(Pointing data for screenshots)
- - - - -

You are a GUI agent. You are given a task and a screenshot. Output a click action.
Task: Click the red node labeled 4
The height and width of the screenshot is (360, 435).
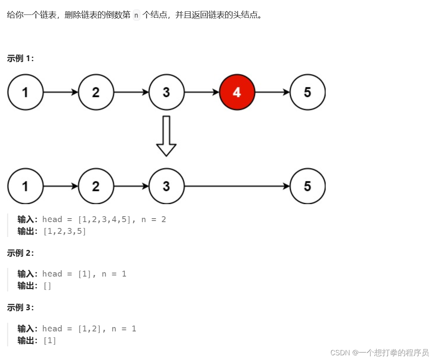coord(237,92)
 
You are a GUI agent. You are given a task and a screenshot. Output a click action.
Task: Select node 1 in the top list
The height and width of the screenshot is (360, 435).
coord(25,92)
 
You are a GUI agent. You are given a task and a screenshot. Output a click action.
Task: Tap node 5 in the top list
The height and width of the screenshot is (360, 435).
coord(307,92)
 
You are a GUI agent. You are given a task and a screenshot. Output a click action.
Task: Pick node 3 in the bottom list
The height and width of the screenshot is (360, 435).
coord(166,186)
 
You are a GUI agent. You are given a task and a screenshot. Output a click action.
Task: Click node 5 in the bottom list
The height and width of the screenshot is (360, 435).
coord(307,186)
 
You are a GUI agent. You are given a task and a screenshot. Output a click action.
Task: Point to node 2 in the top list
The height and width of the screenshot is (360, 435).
coord(96,92)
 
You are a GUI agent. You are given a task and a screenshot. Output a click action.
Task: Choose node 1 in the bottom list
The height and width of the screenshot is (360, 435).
coord(25,186)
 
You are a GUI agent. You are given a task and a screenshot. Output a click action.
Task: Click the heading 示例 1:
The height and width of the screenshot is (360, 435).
coord(20,59)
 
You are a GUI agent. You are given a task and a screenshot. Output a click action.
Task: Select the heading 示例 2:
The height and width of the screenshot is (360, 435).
coord(20,253)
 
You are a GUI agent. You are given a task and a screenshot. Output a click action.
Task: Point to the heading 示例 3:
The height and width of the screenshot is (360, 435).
coord(20,308)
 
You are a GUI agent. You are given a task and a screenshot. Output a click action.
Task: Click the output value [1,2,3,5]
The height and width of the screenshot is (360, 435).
coord(65,232)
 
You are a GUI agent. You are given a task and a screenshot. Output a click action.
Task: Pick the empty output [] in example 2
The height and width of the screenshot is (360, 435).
coord(47,286)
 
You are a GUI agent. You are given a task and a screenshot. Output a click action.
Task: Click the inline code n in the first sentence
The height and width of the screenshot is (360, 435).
coord(136,16)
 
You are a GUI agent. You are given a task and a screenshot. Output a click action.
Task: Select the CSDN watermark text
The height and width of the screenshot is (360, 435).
coord(379,352)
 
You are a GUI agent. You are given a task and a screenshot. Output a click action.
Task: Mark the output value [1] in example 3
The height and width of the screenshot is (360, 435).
coord(50,341)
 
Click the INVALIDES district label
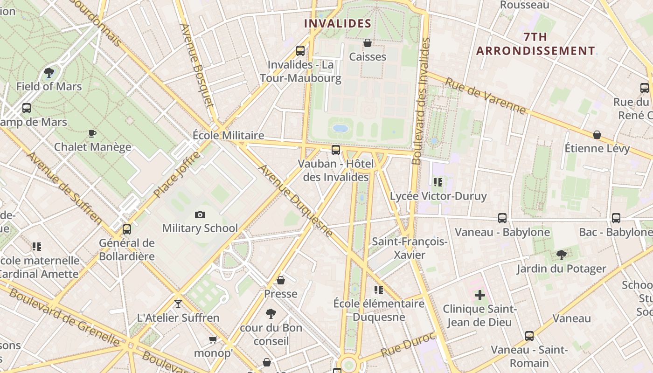tap(338, 23)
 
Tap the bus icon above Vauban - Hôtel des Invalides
tap(336, 150)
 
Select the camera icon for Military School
tap(200, 214)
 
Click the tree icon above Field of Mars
tap(49, 73)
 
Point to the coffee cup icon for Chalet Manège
tap(92, 134)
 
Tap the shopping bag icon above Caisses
tap(368, 43)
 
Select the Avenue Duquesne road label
tap(296, 200)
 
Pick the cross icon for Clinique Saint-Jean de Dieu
tap(480, 295)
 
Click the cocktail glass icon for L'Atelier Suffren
tap(178, 304)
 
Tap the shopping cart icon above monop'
tap(213, 339)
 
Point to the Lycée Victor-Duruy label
tap(438, 196)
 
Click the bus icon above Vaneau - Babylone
tap(502, 218)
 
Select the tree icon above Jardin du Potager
tap(562, 255)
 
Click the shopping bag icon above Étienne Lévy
tap(597, 135)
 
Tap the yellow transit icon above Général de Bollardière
tap(127, 229)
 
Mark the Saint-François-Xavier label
tap(410, 248)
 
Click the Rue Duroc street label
tap(408, 345)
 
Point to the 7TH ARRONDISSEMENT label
tap(535, 44)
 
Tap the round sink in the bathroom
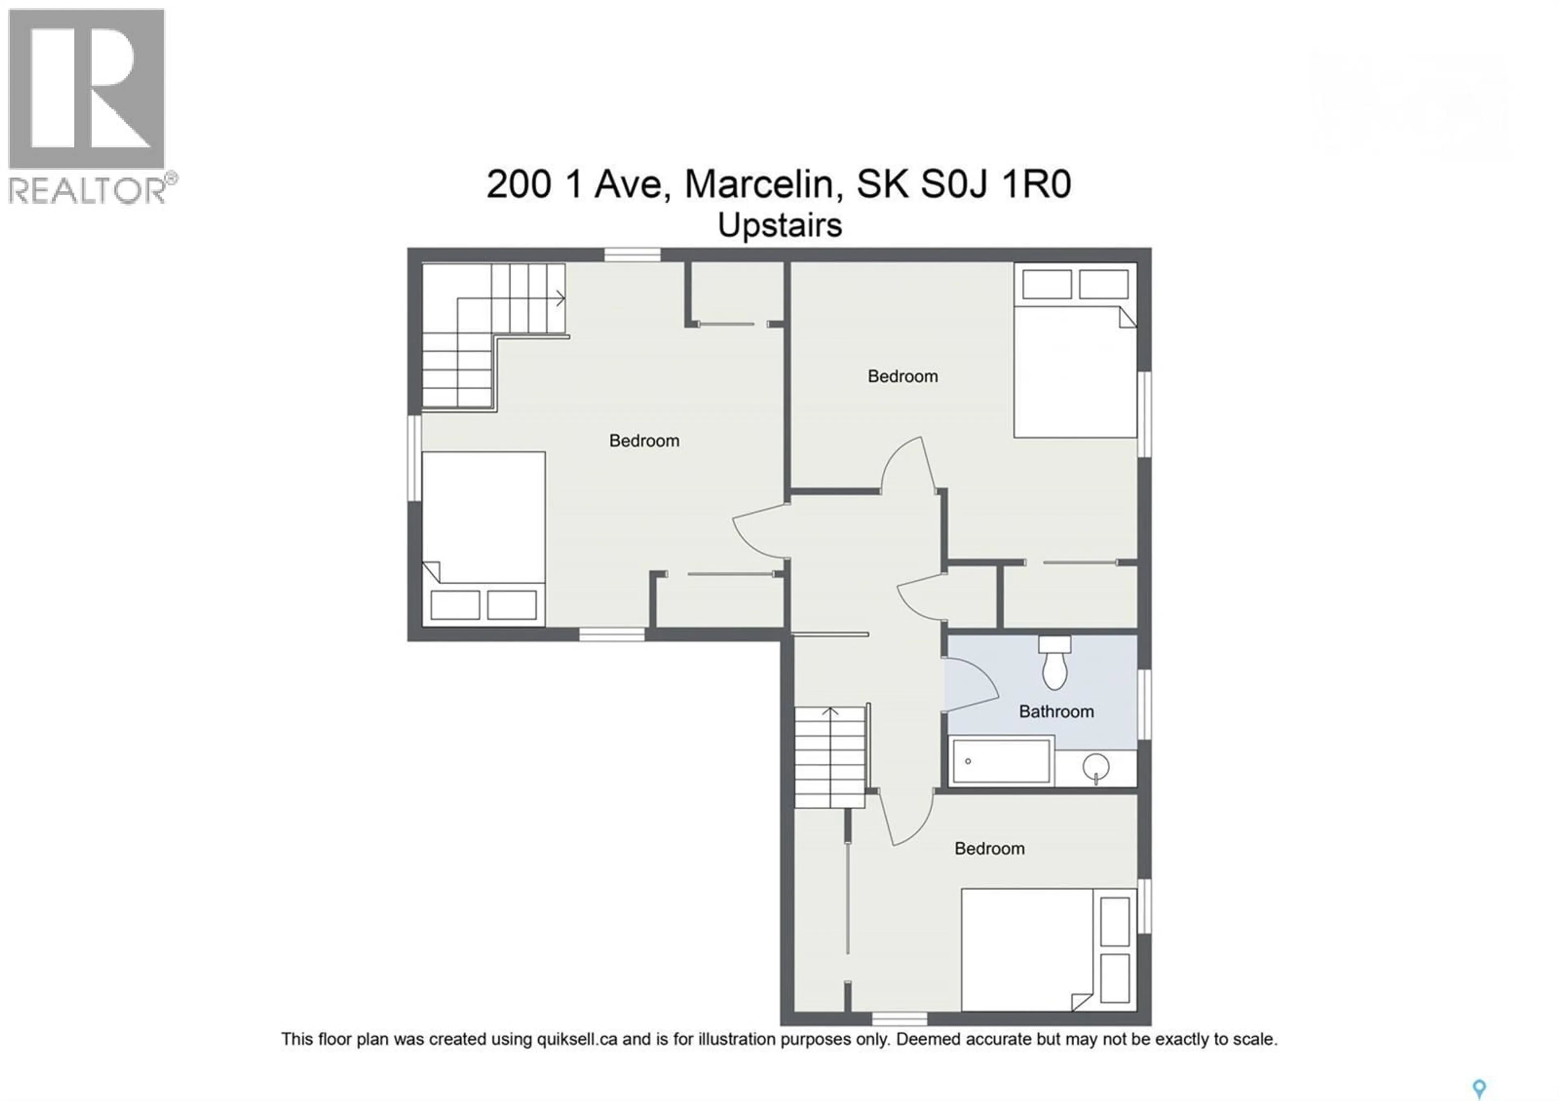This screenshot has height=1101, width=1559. point(1096,768)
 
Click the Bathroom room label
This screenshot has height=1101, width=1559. point(1056,711)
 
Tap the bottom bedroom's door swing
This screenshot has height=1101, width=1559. point(907,820)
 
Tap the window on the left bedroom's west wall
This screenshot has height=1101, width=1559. point(414,458)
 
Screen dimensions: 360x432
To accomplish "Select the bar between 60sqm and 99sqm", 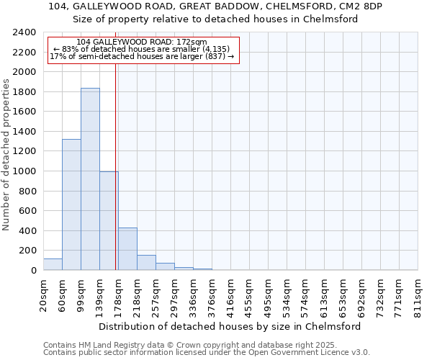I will tap(71, 204).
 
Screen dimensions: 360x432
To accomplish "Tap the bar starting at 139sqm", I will tap(109, 220).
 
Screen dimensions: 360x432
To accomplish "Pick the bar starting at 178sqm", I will tap(127, 249).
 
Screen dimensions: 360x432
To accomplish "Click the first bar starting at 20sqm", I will tap(53, 264).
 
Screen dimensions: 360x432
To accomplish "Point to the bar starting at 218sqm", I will tap(146, 263).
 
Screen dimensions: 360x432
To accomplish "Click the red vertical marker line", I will tap(116, 166).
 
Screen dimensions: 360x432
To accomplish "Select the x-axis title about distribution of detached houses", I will tap(229, 326).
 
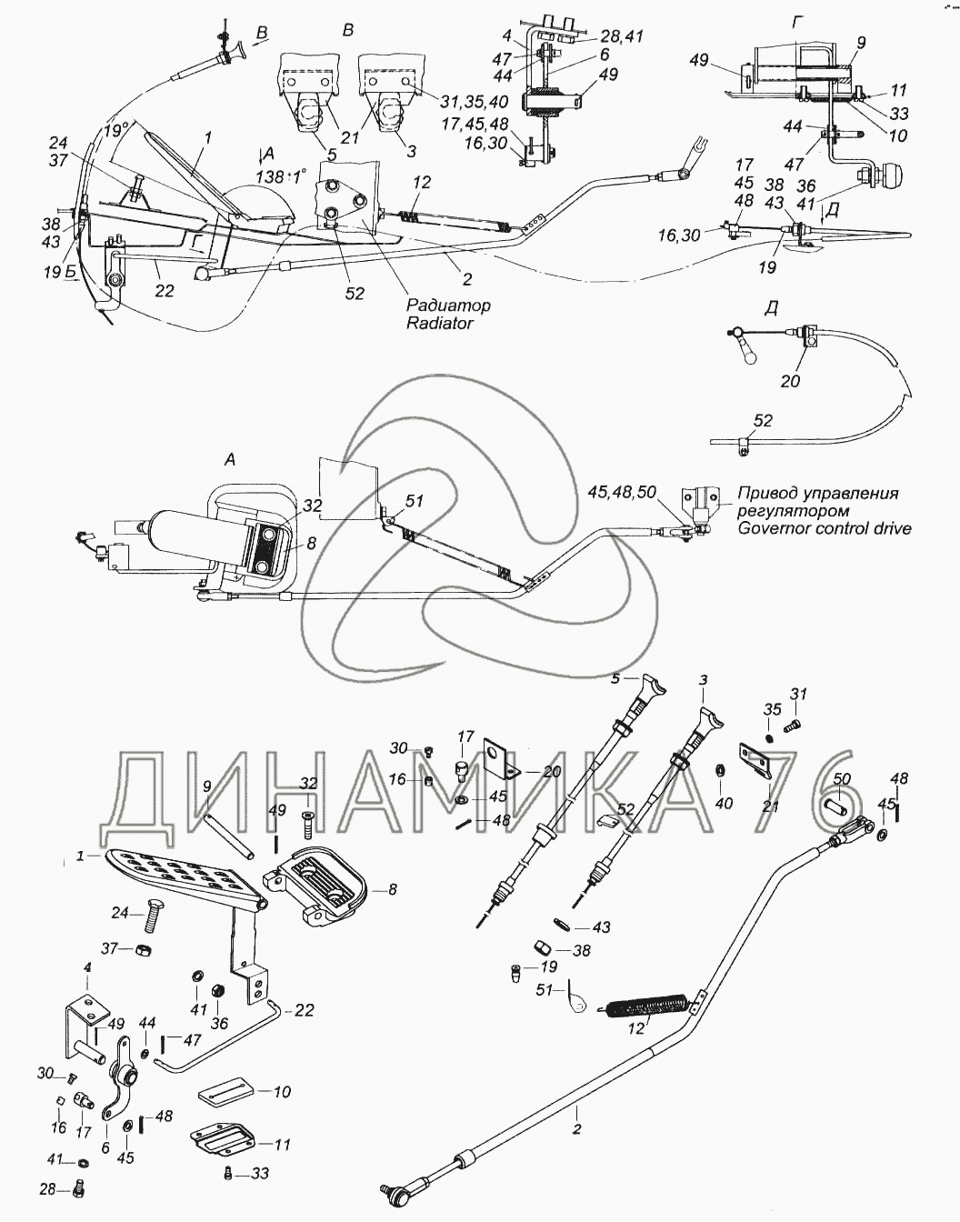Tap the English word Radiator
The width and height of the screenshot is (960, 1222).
tap(440, 323)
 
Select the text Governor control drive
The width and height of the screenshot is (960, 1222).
tap(824, 528)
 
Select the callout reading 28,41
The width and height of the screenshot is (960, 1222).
tap(622, 36)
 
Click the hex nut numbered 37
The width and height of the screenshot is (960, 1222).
tap(143, 950)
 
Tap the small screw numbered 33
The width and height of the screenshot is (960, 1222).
tap(226, 1174)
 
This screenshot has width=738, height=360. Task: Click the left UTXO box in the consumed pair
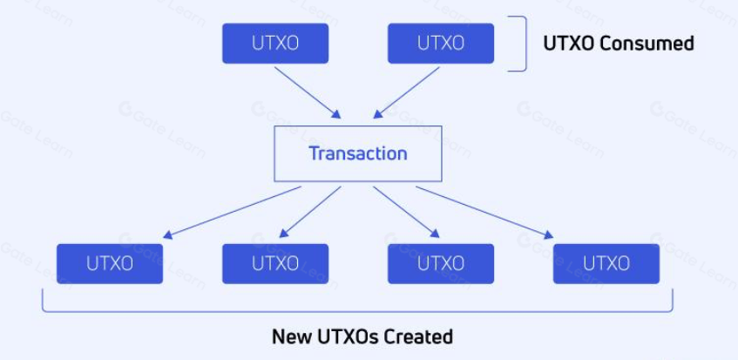coord(275,44)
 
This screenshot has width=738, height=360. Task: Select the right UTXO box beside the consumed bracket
coord(440,44)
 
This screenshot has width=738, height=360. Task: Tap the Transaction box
coord(357,153)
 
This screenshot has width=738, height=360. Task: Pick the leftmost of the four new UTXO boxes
coord(110,263)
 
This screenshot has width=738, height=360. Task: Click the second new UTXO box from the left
coord(275,263)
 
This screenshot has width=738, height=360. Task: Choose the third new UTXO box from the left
coord(440,263)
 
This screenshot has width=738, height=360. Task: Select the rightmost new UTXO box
coord(606,263)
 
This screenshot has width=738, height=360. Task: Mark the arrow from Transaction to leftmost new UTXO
coord(232,211)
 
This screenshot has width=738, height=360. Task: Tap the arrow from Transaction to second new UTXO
coord(310,211)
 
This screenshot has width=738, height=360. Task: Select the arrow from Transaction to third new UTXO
coord(408,211)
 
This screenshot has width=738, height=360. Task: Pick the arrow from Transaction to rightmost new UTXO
coord(484,211)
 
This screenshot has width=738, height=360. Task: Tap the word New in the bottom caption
coord(291,336)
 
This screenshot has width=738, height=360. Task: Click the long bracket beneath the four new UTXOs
coord(357,310)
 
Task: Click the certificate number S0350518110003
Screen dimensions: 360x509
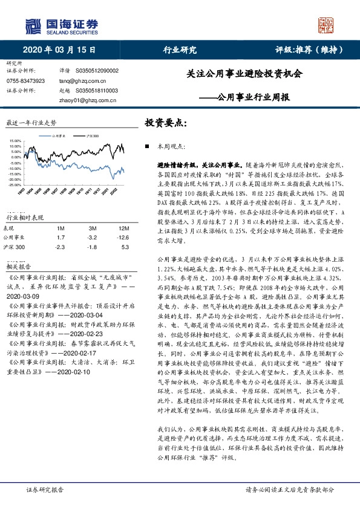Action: click(x=97, y=90)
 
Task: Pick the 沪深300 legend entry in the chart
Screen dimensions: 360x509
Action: click(x=93, y=138)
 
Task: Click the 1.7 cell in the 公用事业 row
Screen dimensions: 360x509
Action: click(x=61, y=238)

- - - - -

* _WHAT YOU HAVE TO DO_: Reproduce verbatim every line of the material from the line containing "Click the hex nut numbered 37" through the line containing "tap(226, 1174)", including both of those lines.

* _COMPLETED TASK_:
Click the hex nut numbered 37
The width and height of the screenshot is (960, 1222).
tap(143, 950)
 
Tap the small screw numbered 33
The width and height of the screenshot is (960, 1222).
tap(226, 1174)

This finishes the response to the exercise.